Hart’s log for March 1945 shows almost daily sorties, sometimes two, mainly against bridges. On March 3, flying Mustang No. KH635, he hit the “Casara rail diversion and bridge” in northern Italy. On March 4, flying FB300, he hit it again. Later that same day, flying KH795, he attacked the Venzone rail diversion. The next day, he was in Yugoslavia attacking the Lasko road/rail bridge. And so on.

He flew different aircraft virtually every mission, largely due to battle damage. Air-to-ground combat could get hairy, particularly at low levels where fire was intense and margins of error were minute. “You’d come back pretty shot up from time to time.” Hardworking ground crews were constantly repairing and servicing aircraft.

After logging 1,452 hours, most of it in combat, he was awarded a Distinguished Flying Cross, the citation appearing in the London Gazette on June 15, 1945:

“This officer has participated in a large number of varied sorties, including many attacks on heavily defended targets such as road and rail bridges, gun positions, strong points and mechanical transport. Throughout he has displayed skillful leadership, great determination and devotion to duty.

“In April 1945, Squadron Leader Hart took part in an armed reconnaissance during which eleven locomotives were successfully attacked. Some days later Squadron Leader Hart participated in another sortie during which a number of locomotives and trucks were most effectively attacked.

“This officer has invariably displayed the greatest keenness and has set a fine example to all.”

Hart, fourth from right, with squadron mates and a Spitfire in 1940s Britain. [Courtesy Hart family]

Fewer than half the 112 Canadians who fought in the Battle of Britain survived the war. Hart never piloted an aircraft again after leaving the RAF in 1946. He missed it at times, he said.

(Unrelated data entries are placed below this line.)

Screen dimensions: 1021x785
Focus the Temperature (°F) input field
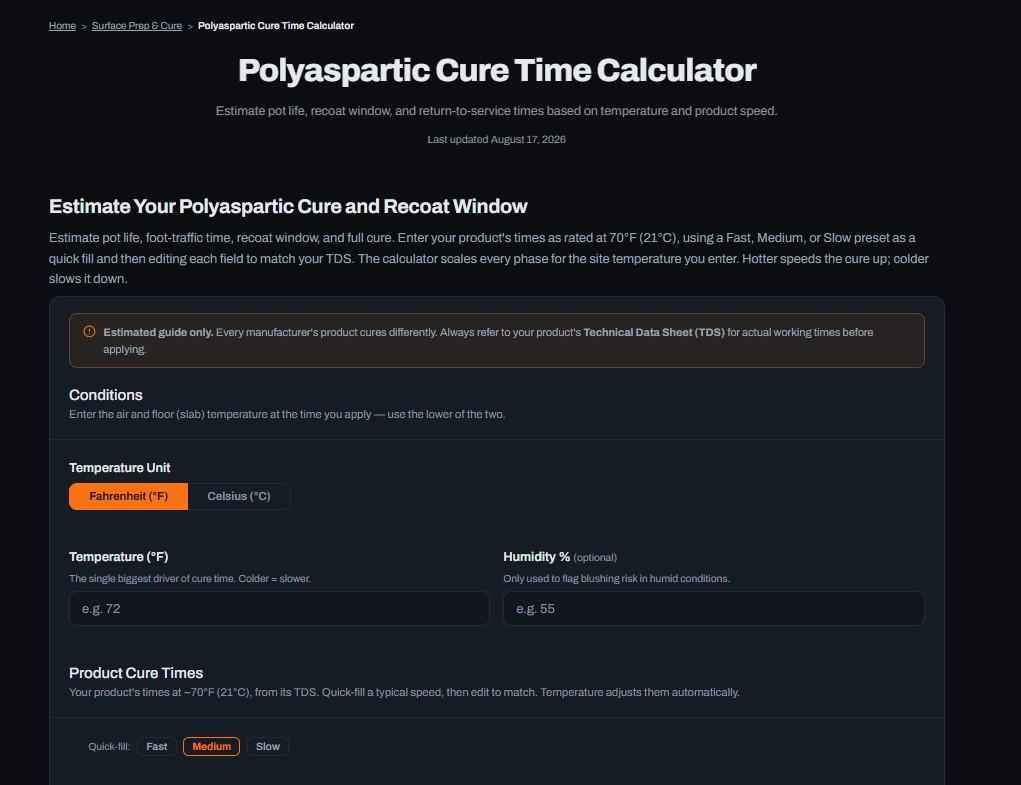(x=279, y=609)
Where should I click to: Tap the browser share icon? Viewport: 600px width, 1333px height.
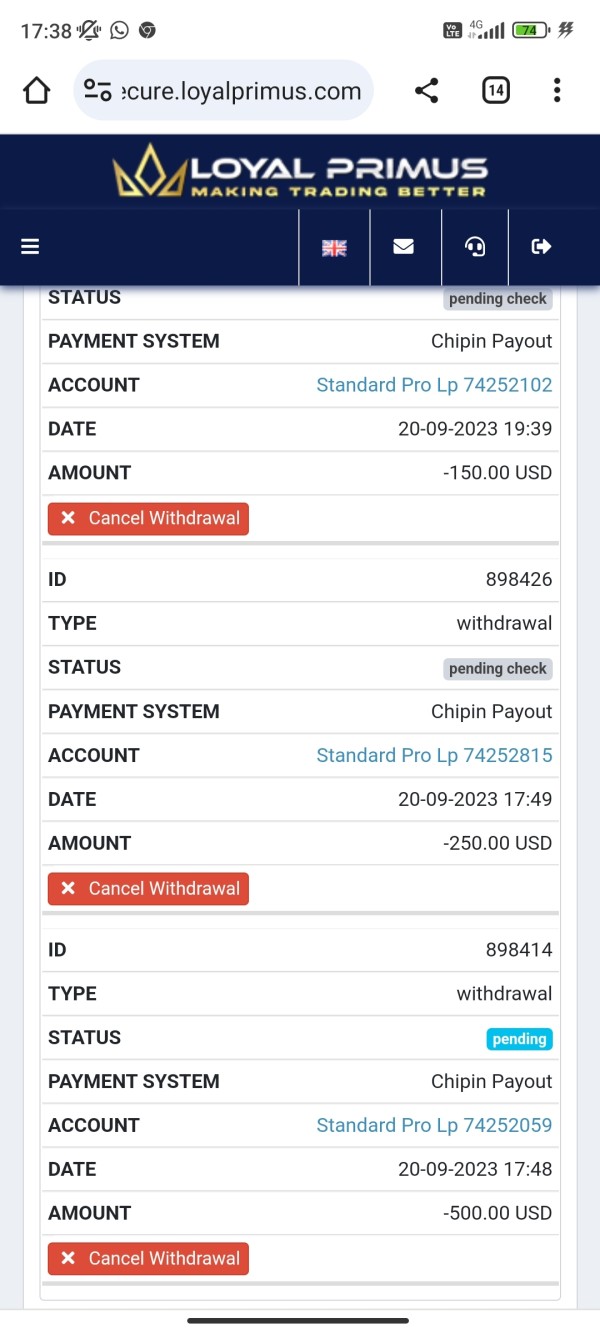point(426,91)
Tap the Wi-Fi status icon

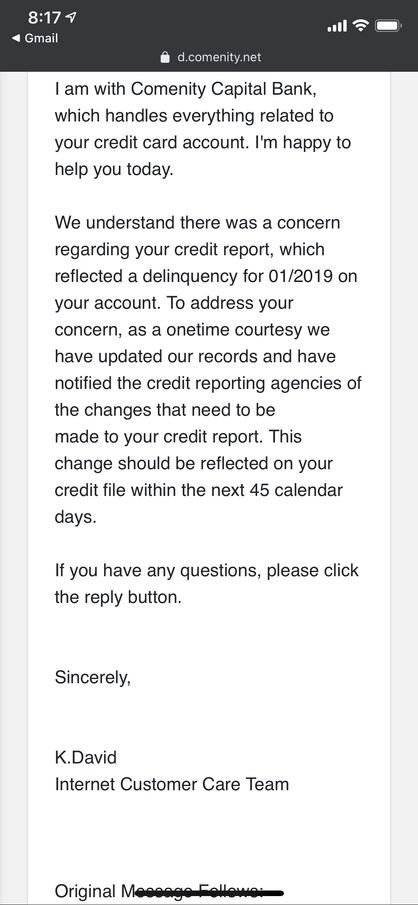361,25
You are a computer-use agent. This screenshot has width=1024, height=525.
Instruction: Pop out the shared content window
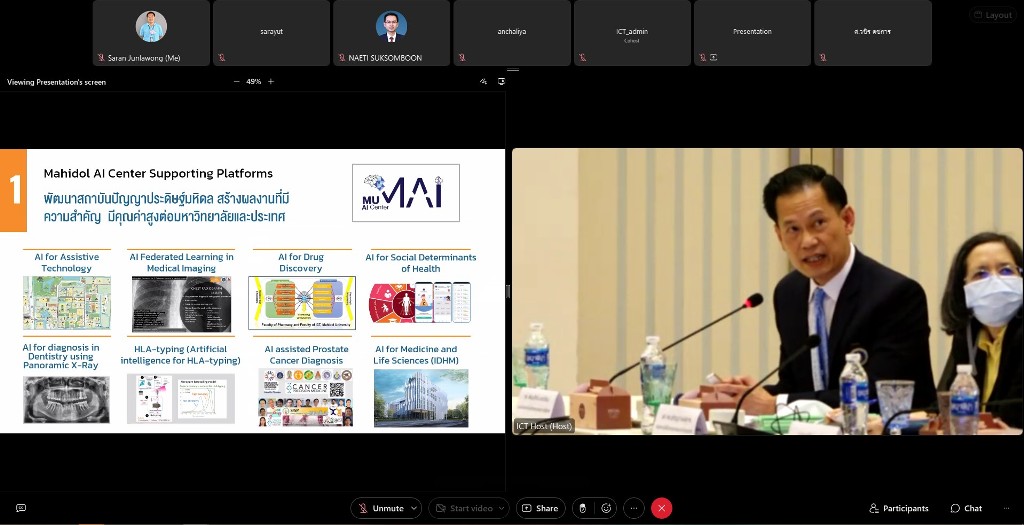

In 2016, on the 76th Battle of Britain Sunday, two RCAF CF-18s from CFB Cold Lake in Alberta, did a low-level flyby at his home. Then four generations of Harts took turns sitting in the cockpit of one of the 409 Squadron fighters at the Penticton airport.

Hart did not himself partake, although he had taken a turn aloft in a Harvard on his 100th birthday a week earlier. He dedicated the recognition to “those who fought and died and to those who survived, that we do not forget them.”

A humble and grateful survivor, he’s matter-of-fact about his experiences and the contributions he made so long ago: “We had a job to do and we did it.”


John Stewart Hart passed away on June 18, 2019. He was 102. May he rest in peace.